▶ [Task instructions]: Determine how many of the lines below include "height", then respond with that number and no other text.

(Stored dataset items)
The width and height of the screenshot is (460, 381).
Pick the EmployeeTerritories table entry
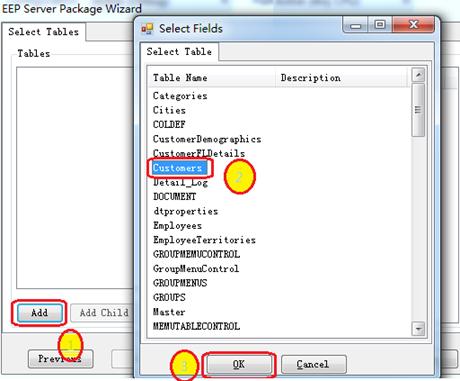[x=204, y=240]
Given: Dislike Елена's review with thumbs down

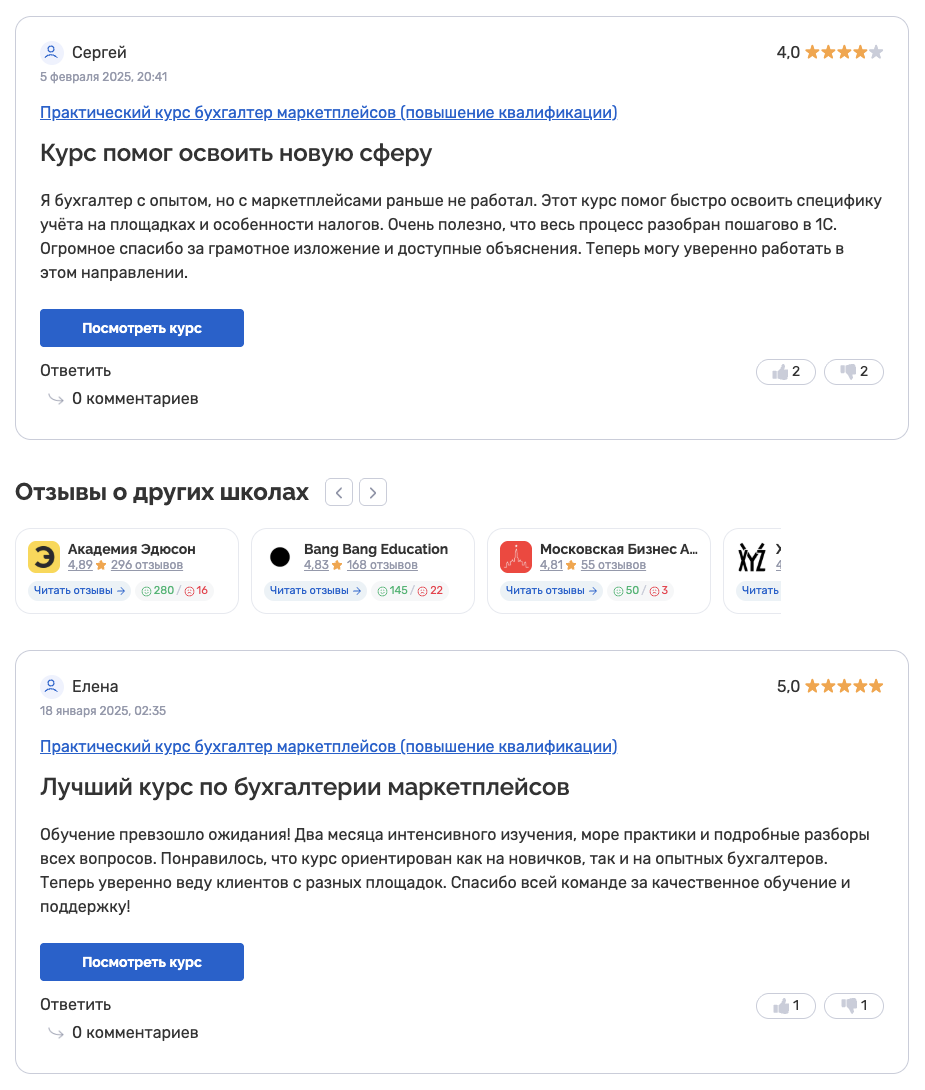Looking at the screenshot, I should coord(853,1006).
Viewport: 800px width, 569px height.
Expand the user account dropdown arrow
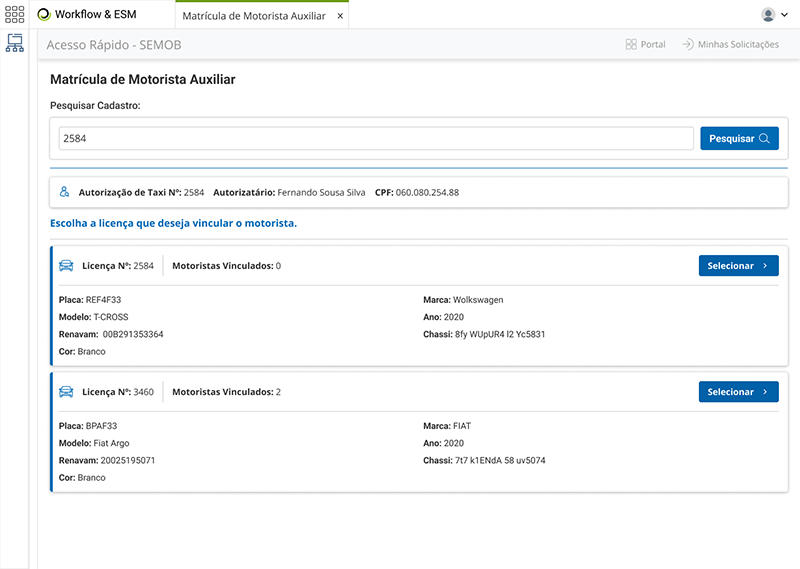785,15

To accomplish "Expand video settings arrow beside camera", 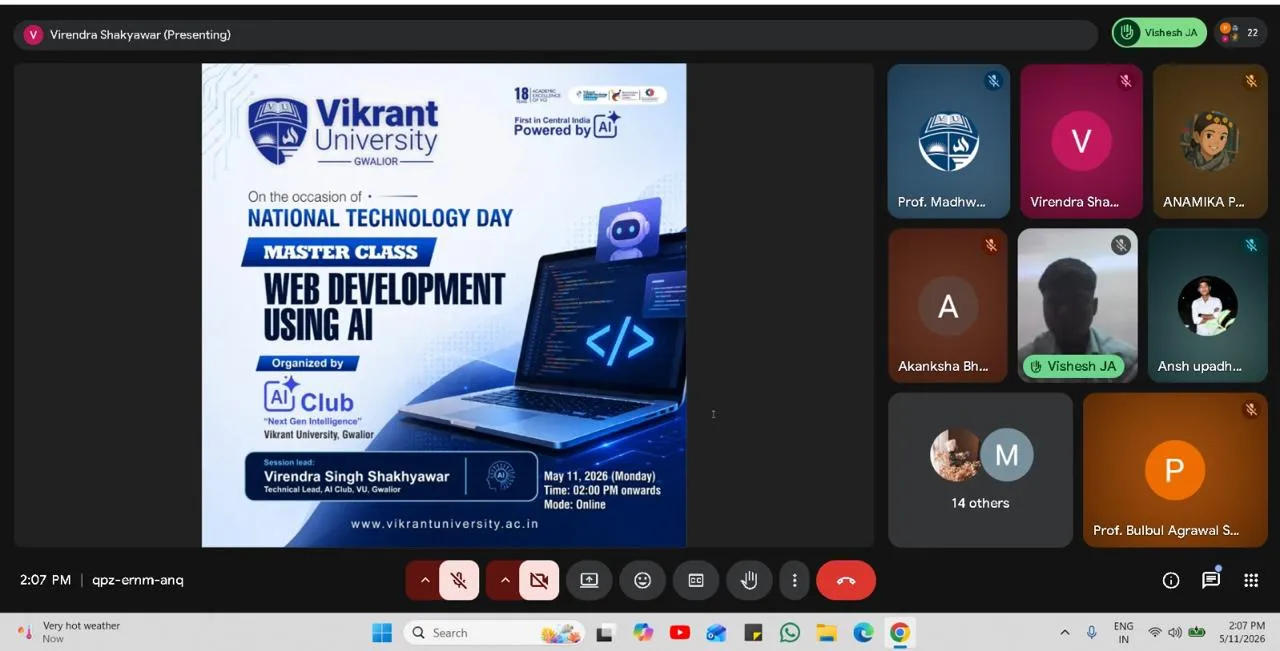I will click(504, 580).
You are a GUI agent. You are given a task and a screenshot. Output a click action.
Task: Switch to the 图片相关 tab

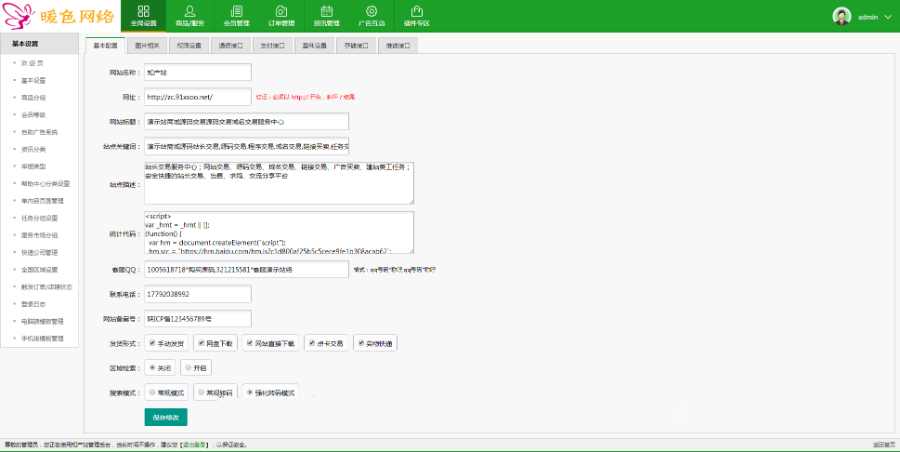(147, 46)
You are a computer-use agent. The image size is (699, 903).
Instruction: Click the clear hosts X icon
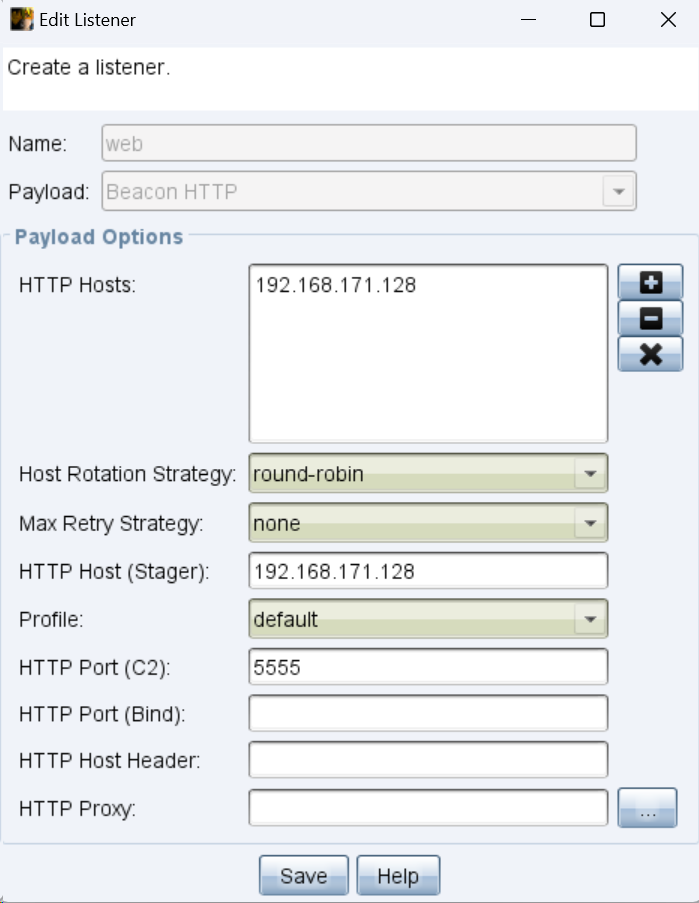(650, 354)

▶ [Answer box]: 2